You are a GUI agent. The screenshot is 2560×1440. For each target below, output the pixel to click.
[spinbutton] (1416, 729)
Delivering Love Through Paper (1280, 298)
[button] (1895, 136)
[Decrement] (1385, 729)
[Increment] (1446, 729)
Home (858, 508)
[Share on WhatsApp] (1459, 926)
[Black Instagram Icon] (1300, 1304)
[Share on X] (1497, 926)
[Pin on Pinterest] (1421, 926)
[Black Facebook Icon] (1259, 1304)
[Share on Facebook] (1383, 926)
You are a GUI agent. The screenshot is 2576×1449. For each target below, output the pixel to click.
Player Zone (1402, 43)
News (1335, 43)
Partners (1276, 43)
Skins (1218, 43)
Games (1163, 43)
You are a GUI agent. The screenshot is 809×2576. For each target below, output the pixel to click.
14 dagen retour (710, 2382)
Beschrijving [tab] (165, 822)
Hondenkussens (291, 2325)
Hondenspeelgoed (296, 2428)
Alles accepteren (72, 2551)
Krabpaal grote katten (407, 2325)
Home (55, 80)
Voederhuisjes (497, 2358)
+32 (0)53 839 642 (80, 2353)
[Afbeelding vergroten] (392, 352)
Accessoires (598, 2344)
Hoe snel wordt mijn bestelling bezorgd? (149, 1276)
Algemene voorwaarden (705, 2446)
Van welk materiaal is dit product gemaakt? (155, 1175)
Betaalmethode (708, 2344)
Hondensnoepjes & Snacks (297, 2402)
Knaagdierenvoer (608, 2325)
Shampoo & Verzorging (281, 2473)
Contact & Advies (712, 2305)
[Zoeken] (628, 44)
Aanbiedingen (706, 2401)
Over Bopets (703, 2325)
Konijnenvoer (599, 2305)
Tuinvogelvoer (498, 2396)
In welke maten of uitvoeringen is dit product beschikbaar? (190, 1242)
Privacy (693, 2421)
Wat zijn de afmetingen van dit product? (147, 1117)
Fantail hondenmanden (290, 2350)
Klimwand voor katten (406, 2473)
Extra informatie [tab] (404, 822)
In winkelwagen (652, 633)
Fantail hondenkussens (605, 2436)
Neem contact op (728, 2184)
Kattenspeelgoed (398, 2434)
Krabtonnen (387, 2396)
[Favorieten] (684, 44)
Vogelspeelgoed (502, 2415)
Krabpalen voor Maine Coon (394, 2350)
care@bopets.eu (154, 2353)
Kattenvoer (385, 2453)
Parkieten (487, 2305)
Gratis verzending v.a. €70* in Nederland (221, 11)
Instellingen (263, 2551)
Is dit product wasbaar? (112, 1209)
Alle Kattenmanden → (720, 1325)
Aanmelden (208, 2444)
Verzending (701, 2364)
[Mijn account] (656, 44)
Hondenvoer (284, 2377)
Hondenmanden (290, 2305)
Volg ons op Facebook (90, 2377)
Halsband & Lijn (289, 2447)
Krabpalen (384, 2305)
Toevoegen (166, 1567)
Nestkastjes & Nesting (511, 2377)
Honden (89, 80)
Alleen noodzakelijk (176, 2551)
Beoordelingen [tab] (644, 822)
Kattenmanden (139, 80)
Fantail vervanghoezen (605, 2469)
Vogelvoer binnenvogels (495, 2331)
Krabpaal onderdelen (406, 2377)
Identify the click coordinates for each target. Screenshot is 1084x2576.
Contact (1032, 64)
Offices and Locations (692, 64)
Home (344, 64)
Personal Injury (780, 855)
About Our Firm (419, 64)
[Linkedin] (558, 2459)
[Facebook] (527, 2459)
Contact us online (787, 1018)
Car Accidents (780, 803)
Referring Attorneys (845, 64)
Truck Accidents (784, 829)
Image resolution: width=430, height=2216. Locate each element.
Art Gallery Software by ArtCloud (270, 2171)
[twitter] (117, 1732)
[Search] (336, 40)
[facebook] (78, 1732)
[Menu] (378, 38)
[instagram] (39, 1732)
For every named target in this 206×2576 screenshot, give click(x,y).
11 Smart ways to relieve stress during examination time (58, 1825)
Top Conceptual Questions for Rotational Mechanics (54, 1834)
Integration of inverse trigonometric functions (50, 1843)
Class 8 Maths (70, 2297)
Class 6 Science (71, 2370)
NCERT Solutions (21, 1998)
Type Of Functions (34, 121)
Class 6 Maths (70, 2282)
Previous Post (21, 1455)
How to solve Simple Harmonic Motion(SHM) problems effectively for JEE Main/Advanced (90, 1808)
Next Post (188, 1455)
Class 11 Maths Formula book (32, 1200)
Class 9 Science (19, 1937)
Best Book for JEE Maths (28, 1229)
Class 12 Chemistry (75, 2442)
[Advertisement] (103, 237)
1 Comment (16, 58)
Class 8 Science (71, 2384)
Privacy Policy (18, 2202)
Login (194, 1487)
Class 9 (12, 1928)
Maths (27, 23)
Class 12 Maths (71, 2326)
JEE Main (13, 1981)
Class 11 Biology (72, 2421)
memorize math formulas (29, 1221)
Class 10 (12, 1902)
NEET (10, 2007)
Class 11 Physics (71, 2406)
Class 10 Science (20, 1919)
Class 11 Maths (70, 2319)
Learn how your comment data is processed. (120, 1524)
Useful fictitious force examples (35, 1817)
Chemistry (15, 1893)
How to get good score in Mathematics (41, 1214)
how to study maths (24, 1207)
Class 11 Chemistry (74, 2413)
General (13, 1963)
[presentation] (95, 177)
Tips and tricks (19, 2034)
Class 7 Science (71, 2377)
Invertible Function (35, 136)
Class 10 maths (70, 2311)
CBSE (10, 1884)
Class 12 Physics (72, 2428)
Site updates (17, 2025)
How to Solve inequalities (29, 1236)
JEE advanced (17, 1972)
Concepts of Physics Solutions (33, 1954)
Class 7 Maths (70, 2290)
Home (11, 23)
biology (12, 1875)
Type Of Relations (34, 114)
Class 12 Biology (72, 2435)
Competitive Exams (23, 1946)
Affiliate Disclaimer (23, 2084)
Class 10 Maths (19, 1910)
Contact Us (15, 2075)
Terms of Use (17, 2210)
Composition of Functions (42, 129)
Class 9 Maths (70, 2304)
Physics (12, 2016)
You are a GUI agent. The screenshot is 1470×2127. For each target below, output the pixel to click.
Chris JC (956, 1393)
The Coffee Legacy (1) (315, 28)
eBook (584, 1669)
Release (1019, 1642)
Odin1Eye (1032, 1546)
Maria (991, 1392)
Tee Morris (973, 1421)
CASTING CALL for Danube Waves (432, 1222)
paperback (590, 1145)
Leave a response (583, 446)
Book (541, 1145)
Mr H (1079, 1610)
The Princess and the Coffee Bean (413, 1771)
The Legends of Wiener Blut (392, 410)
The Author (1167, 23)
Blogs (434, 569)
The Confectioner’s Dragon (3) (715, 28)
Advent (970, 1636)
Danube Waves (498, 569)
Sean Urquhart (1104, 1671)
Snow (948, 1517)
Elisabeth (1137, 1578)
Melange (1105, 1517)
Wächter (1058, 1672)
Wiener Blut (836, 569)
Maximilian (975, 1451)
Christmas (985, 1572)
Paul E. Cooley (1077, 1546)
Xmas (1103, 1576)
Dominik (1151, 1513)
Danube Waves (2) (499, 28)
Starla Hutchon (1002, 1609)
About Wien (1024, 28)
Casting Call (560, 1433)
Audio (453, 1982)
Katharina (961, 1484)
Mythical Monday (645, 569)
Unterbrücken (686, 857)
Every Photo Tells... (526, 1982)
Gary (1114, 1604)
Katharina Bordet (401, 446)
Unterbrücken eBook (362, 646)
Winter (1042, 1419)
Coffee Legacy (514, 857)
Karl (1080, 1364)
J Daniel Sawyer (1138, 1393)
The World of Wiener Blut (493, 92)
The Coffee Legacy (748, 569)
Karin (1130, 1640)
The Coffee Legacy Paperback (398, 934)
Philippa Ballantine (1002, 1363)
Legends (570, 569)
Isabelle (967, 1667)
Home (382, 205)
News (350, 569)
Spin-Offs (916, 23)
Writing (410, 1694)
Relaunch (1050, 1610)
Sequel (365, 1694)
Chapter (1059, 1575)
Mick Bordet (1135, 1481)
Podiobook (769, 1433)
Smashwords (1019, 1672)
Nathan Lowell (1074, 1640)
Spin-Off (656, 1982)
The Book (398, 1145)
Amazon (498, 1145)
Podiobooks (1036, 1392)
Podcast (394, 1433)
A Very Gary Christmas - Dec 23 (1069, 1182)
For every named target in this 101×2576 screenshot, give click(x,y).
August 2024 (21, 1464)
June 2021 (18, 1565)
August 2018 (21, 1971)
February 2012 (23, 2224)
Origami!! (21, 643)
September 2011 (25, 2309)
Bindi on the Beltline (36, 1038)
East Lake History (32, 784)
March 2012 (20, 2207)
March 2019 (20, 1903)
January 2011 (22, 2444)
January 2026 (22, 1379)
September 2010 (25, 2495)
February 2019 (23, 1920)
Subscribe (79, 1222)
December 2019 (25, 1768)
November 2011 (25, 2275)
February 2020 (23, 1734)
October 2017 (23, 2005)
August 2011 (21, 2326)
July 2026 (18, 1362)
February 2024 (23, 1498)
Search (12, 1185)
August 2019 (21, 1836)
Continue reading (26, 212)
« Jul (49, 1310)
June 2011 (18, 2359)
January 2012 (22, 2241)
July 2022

§ §

# Exercise details:
Write out exactly the lines of the entries above that run from the line containing "Podiobooks (1036, 1392)" through the last line, including both.

# Answer for the task:
Podiobooks (1036, 1392)
Podcast (394, 1433)
A Very Gary Christmas - Dec 23 (1069, 1182)
For every named target in this 101×2576 screenshot, give click(x,y).
August 2024 (21, 1464)
June 2021 (18, 1565)
August 2018 (21, 1971)
February 2012 (23, 2224)
Origami!! (21, 643)
September 2011 (25, 2309)
Bindi on the Beltline (36, 1038)
East Lake History (32, 784)
March 2012 (20, 2207)
March 2019 (20, 1903)
January 2011 (22, 2444)
January 2026 (22, 1379)
September 2010 (25, 2495)
February 2019 (23, 1920)
Subscribe (79, 1222)
December 2019 (25, 1768)
November 2011 (25, 2275)
February 2020 (23, 1734)
October 2017 (23, 2005)
August 2011 (21, 2326)
July 2026 (18, 1362)
February 2024 (23, 1498)
Search (12, 1185)
August 2019 (21, 1836)
Continue reading (26, 212)
« Jul (49, 1310)
June 2011 (18, 2359)
January 2012 (22, 2241)
July 2022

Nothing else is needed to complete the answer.